The consumer price index (CPI), a measure of price changes for a variety of goods and services, rose 8.5% in July from a year earlier, according to data from the Labor Department. It's a slowdown from June, when consumer prices increased 9.1% from the year before — the largest increase in four decades.
Investors, apparently, liked the latest inflation numbers. The S&P 500 jumped as high as 1.9% after the data was released on Wednesday morning, while the Dow Jones Industrial Average edged up around 1.6% and the Nasdaq Composite, more than 2%.
The lower-than-anticipated CPI data likely comes as welcome news to the Federal Reserve, which has been hiking interest rates to battle high prices. But what exactly does that mean for investors?
How inflation impacts stocks (and the Fed)
Investors aren't necessarily reacting to the inflation data itself, but rather to how the Federal Reserve is likely to react to the new report.
The central bank often increases short-term interest rates when inflation is high, in order to cool economic activity. The goal is to bring down prices while not cooling activity so much that the economy tips into a recession. Higher interest rates limit businesses and consumers' abilities to borrow and spend, which can bring down the price of goods and services, but can also crimp prices for financial assets like stocks.
Investors seem to be hoping that the recent data supports the notion that inflation has peaked, and therefore, that the Fed will be able to slow down its interest rate hikes.
What's next for inflation and the stock market?
Even before Wednesday's data, the stock market has been rallying from its dismal first half of the year. Jim Paulsen, chief investment strategist at The Leuthold Group, told Money earlier this week that the he believes the primary driver of the rally is that investors are buying into the idea that the "economic tightening cycle" is nearing a pause.
Not everyone is as optimistic. Scott Wren, senior global market strategist at Wells Fargo Investment Institute, wrote in a report Wednesday that he doesn't agree with the idea that the Fed will "pivot" and pause or reduce rate hikes this year.
"A sudden turnaround in headline inflation readings may prematurely push equity markets higher as investors believe the trend has turned lower for good," Wren wrote. "We do not believe inflation will fall as quickly as it has risen."

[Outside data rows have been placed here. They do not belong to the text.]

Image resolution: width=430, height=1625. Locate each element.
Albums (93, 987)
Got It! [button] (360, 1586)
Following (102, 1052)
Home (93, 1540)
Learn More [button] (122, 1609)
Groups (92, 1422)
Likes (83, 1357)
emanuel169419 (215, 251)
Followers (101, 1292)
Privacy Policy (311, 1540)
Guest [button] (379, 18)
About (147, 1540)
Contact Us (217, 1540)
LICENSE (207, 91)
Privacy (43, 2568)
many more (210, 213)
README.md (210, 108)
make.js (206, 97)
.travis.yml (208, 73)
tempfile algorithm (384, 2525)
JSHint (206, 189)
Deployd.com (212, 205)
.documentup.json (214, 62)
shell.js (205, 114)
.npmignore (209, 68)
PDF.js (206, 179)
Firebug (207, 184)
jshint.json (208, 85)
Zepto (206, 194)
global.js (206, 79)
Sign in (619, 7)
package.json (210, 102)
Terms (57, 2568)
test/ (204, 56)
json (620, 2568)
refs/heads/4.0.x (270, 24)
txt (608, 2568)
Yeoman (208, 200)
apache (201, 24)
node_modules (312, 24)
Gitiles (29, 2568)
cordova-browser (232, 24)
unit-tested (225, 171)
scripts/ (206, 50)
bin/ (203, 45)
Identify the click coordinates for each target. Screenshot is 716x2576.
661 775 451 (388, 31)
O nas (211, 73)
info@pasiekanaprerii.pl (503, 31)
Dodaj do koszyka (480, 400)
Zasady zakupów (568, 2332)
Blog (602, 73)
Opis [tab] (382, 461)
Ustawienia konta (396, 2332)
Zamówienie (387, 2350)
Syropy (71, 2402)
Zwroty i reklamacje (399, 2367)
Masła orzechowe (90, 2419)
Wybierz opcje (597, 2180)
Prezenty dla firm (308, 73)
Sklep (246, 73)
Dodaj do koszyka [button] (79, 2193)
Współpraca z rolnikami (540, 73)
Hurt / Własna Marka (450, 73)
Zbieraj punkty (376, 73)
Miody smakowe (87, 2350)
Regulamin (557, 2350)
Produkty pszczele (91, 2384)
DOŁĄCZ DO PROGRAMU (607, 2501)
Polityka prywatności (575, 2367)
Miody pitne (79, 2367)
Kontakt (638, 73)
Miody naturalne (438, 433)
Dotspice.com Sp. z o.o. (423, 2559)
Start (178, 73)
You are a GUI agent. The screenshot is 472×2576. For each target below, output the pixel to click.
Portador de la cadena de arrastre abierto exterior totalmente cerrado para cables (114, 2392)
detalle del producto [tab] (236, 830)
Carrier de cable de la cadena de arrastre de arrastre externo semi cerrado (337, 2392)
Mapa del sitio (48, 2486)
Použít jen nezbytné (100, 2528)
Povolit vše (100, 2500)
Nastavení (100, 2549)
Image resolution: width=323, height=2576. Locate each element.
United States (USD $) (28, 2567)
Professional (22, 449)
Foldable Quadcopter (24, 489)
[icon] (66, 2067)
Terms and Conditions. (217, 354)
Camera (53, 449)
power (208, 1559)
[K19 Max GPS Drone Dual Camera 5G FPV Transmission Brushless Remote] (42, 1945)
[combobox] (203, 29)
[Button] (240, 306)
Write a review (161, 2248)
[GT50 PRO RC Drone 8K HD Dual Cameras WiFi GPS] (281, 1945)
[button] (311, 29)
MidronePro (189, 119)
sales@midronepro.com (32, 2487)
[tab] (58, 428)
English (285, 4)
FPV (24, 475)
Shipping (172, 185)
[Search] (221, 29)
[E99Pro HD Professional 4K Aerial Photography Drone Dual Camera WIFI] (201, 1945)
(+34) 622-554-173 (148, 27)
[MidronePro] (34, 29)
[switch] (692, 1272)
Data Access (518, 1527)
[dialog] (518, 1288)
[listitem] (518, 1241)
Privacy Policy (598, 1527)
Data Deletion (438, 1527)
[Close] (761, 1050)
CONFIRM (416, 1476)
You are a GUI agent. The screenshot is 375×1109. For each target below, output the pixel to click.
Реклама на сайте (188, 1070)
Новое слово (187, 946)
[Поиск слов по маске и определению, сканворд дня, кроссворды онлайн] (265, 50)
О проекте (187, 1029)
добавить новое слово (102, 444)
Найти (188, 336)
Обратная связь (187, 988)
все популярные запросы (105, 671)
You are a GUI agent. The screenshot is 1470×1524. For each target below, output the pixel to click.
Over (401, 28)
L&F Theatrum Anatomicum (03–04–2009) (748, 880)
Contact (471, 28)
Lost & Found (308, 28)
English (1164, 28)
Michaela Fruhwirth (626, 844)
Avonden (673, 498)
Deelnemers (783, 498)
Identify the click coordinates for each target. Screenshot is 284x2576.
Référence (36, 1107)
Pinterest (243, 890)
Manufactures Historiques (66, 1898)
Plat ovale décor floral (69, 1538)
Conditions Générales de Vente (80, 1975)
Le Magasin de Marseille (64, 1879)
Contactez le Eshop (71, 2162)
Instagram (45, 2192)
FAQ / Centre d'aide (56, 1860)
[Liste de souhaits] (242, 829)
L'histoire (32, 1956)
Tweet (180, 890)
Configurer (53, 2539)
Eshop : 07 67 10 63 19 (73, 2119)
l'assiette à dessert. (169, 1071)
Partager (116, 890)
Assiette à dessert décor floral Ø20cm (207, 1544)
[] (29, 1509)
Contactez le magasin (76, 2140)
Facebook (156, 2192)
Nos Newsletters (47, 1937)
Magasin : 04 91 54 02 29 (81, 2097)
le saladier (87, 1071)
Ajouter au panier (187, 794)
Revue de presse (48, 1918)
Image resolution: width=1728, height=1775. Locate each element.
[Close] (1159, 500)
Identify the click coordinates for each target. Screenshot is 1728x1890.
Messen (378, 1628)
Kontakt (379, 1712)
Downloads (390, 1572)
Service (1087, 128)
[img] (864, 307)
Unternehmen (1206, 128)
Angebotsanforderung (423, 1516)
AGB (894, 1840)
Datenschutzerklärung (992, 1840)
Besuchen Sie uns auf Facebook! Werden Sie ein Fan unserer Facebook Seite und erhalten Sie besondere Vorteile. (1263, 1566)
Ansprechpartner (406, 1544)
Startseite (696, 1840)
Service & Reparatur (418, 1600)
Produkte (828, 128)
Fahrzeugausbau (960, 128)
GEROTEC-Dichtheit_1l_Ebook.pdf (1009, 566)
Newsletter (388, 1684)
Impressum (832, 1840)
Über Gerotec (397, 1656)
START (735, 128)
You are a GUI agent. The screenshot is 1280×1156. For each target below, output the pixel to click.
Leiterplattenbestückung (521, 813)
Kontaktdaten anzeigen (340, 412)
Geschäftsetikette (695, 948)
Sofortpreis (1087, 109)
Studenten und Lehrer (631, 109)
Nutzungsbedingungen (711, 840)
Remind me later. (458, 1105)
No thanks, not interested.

Kathy Jones, Charles Schwab's chief fixed income strategist, tweeted Wednesday that while the CPI data was "definitely good news" it's also just "one in a row."
"The Fed will need to see a series of numbers showing inflation is declining before it pivots," Jones wrote.
There is plenty of data expected between now and the next Federal Open Market Committee in September — when the Fed is expected to make a decision about the next possible rate hikes — she added. It's also important to keep in mind that even though inflation has slipped, it's still close to a 40-year high.
Overall, financial advisors tend to recommend that long-term investors not react to news with knee-jerk adjustments to their investment portfolios. A well-diversified portfolio and a strong investment plan that aligns with your goals, time horizon and risk tolerance is likely your best bet when it comes to building wealth via the stock market — no matter the Fed's next move.